# start of LISTED RECORDS

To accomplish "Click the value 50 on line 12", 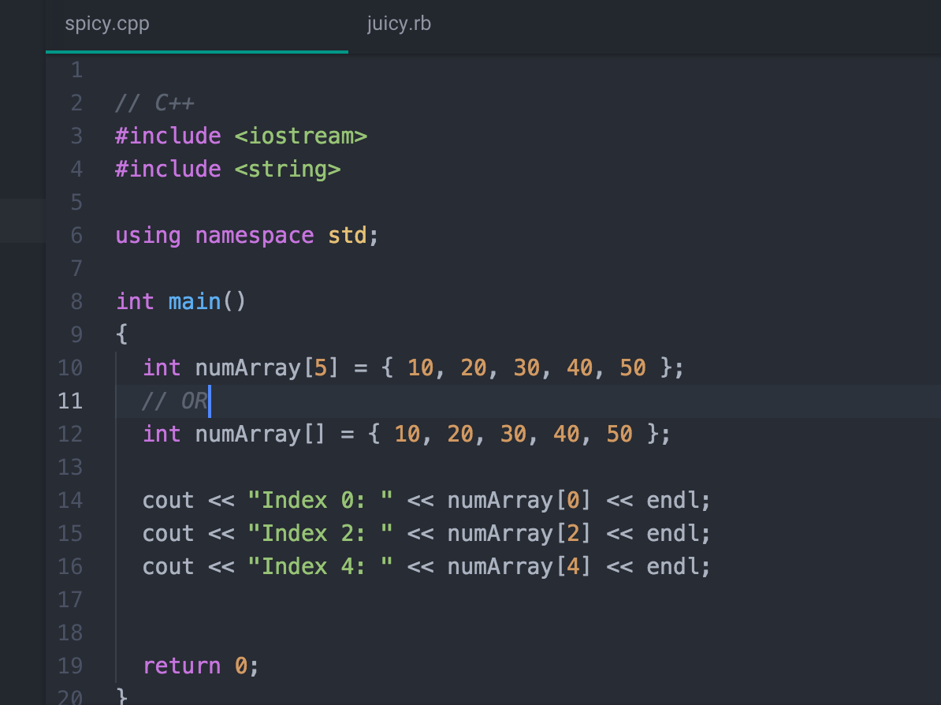I will [620, 434].
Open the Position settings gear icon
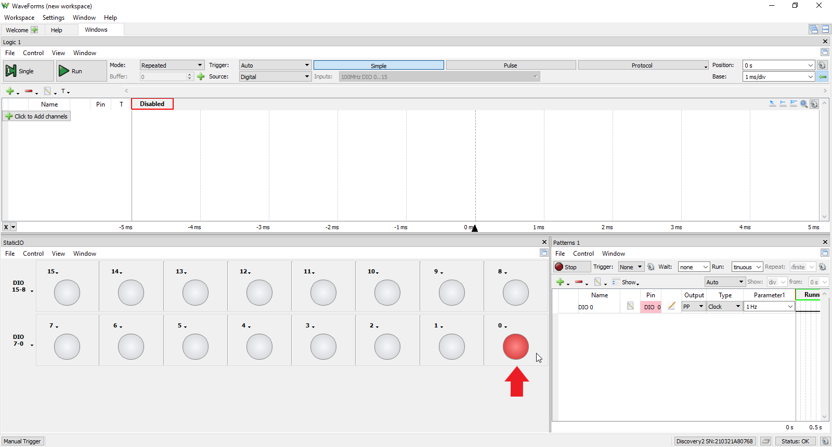The height and width of the screenshot is (447, 832). click(x=822, y=65)
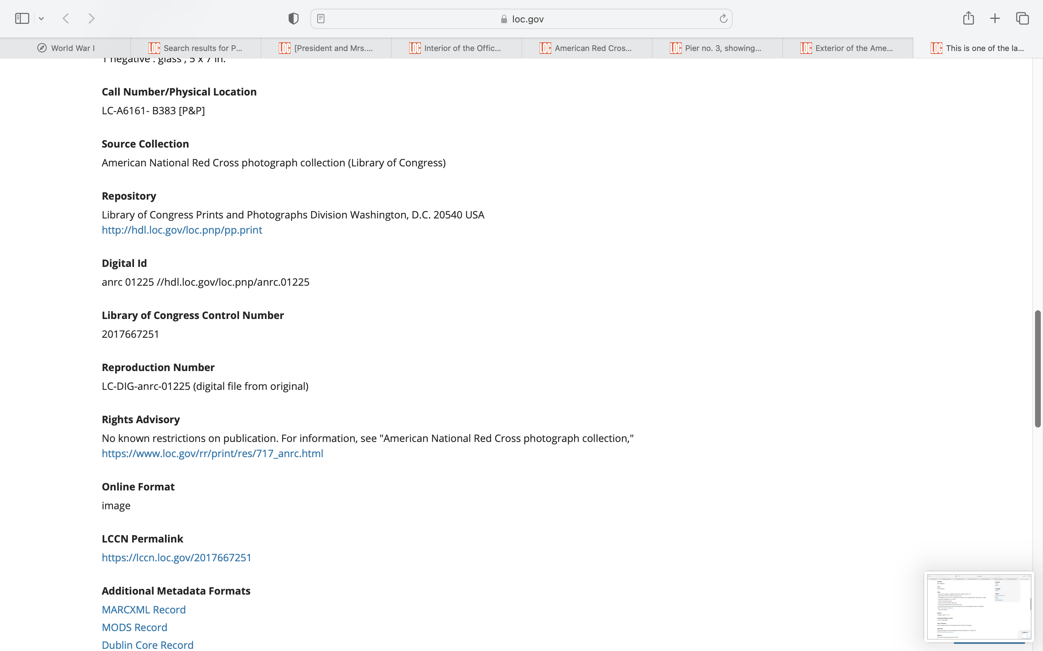Viewport: 1043px width, 651px height.
Task: Open the MARCXML Record link
Action: pyautogui.click(x=144, y=610)
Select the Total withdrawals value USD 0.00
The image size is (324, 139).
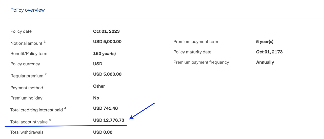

# end of LISTED RECORDS

● **DIRECTIONS FOR THIS TASK**: Can you repeat the records from the line with "Open the Position settings gear icon" through the end of the records, replacing "Total withdrawals" with "Total deposits" and leaving the pictures out?

● **FULL SOLUTION**:
Open the Position settings gear icon
The height and width of the screenshot is (447, 832). click(x=822, y=65)
Viewport: 1043px width, 651px height.
Task: Open the MARCXML Record link
Action: pyautogui.click(x=144, y=610)
Select the Total deposits value USD 0.00
The image size is (324, 139).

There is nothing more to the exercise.